0

I want the overlapping part of a histogram to show the bar divided by a diagonal line, for example, I created the following code:

set.seed(1)
grupo1 <- round(rnorm(100, mean = 20, sd = 2.2))
grupo2 <- round(rnorm(100, mean = 10, sd = 2))

df <- data.frame(
  valores = c(grupo1, grupo2),
  grupo = c(rep("grupo1", length(grupo1)), rep("grupo2", length(grupo2)))
)

# Crear histograma
ggplot(df, aes(x = valores, fill = grupo)) +
  geom_histogram(binwidth = 1, color = "black", position = "identity", alpha=0.6) +
  labs(x = "Valores", y = "Frecuencia", fill = "Grupo") +
  scale_fill_manual(values = c("grupo1" = "blue", "grupo2" = "red")) +
  theme_minimal()

This code results in this plot: result, note that the part that overlaps is a different color

But I want the plot to be drawn like this (I modified it in paint): what I want, note that shows both colors Does anyone know how to draw the histogram as the last image shows?

A second example, following the same code:

    df2 <- rbind(df, data.frame(valores = c(15,15), grupo = c("grupo1", "grupo1")))

This is the result: 2° example But i want this (modified in paint): what i want

I have tried some 'geom_histogram' arguments such as changing the 'position' but does not work I expect a code that solves my issue, Thanks in advance

  • 3
    In your example both groups have the same frequency (1) for valores = 15, so the column should have height 1. But what if it weren't the case?

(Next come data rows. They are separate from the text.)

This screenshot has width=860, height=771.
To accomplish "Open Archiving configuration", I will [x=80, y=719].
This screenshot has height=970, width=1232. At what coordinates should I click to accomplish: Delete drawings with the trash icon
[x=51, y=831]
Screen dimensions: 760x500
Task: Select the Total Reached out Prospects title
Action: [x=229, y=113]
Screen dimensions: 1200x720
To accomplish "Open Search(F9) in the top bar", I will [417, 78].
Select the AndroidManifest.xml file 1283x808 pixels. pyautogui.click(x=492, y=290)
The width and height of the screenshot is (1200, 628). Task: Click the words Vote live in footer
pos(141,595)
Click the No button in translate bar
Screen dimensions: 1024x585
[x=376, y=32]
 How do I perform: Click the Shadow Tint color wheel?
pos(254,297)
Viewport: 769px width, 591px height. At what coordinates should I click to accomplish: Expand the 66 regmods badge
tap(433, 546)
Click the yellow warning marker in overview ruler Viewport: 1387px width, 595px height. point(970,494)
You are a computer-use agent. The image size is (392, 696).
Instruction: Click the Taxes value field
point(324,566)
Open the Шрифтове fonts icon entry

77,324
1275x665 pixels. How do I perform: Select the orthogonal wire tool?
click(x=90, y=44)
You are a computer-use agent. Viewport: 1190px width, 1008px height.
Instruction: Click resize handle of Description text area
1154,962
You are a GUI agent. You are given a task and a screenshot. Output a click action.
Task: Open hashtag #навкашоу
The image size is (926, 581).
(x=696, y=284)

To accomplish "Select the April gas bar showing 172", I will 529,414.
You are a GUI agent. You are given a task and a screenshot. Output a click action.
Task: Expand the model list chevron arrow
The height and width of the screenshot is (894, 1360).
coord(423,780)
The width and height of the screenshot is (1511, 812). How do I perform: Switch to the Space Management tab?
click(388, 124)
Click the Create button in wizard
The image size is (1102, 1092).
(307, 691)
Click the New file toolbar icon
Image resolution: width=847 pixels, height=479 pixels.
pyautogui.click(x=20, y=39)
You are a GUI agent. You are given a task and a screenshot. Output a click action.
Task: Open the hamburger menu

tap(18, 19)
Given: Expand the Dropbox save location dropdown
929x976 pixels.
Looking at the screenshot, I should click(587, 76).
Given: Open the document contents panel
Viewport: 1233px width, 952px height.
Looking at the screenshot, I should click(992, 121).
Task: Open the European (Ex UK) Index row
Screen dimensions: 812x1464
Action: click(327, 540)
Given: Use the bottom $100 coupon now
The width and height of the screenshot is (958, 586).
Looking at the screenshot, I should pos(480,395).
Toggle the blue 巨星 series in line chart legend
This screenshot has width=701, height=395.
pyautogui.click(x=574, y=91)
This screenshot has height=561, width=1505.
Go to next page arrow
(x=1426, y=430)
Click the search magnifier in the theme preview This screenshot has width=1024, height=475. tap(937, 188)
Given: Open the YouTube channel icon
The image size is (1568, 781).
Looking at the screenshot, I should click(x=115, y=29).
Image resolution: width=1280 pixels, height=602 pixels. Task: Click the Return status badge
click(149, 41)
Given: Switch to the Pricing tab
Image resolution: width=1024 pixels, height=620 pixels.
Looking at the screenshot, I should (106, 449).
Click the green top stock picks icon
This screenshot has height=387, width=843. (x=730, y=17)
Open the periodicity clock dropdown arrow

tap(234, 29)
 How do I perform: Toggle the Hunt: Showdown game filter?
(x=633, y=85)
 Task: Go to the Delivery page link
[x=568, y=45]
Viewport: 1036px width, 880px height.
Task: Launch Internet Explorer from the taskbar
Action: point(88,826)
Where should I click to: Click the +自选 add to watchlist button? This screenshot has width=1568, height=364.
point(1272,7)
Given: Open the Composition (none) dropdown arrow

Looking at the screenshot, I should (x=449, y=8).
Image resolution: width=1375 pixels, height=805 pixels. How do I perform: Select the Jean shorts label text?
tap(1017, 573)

If grupo1 had 3 observations with valores = 15, and grupo2 had only 1, what would be the size of the column? – Ricardo Semião e Castro Jun 11 '23 at 19:05
  • Hello @RicardoSemiãoeCastro, I have added two observations to grupo 1 with valores =15, with the following code: valores<-c(15,15) grupo<-c("grupo1", "grupo1") add3<-cbind(valores, grupo) df2<-rbind(df, add3) str(df2) df2$valores <- as.numeric(df2$valores) The same plot shows a column of height 3 in valores=15, the lower part (the first third) of that column is "purple", as in this image: https://i.stack.imgur.com/XzIXB.png and the second and third parts are blue. Hope i made myself understood – Simon Ulloa Rengifo Jun 11 '23 at 19:39
  • Ok, I got it, but now, in that new case (with `df2`), how would the graph with the diagonally splitted bar look? Because the "blue" part of the bar should have height = 3, whereas the red should have height = 1. So how do you want to combine these two bars into a single, diagonally splitted, bar? Maybe edit your question with this new dataframe and create a new image of what you want. – Ricardo Semião e Castro Jun 11 '23 at 20:57
  • Thanks for the answer, I have already edited the question. – Simon Ulloa Rengifo Jun 11 '23 at 23:16
  • Ok, I edited my answer. I believe that it's very similar to what you wanted. – Ricardo Semião e Castro Jun 12 '23 at 01:30

1 Answers1

1

Ggplot2 doesn't work well with this kind of thing. This question is about adding textures to bar plots, something similar to what you want, and it comes at great difficulty.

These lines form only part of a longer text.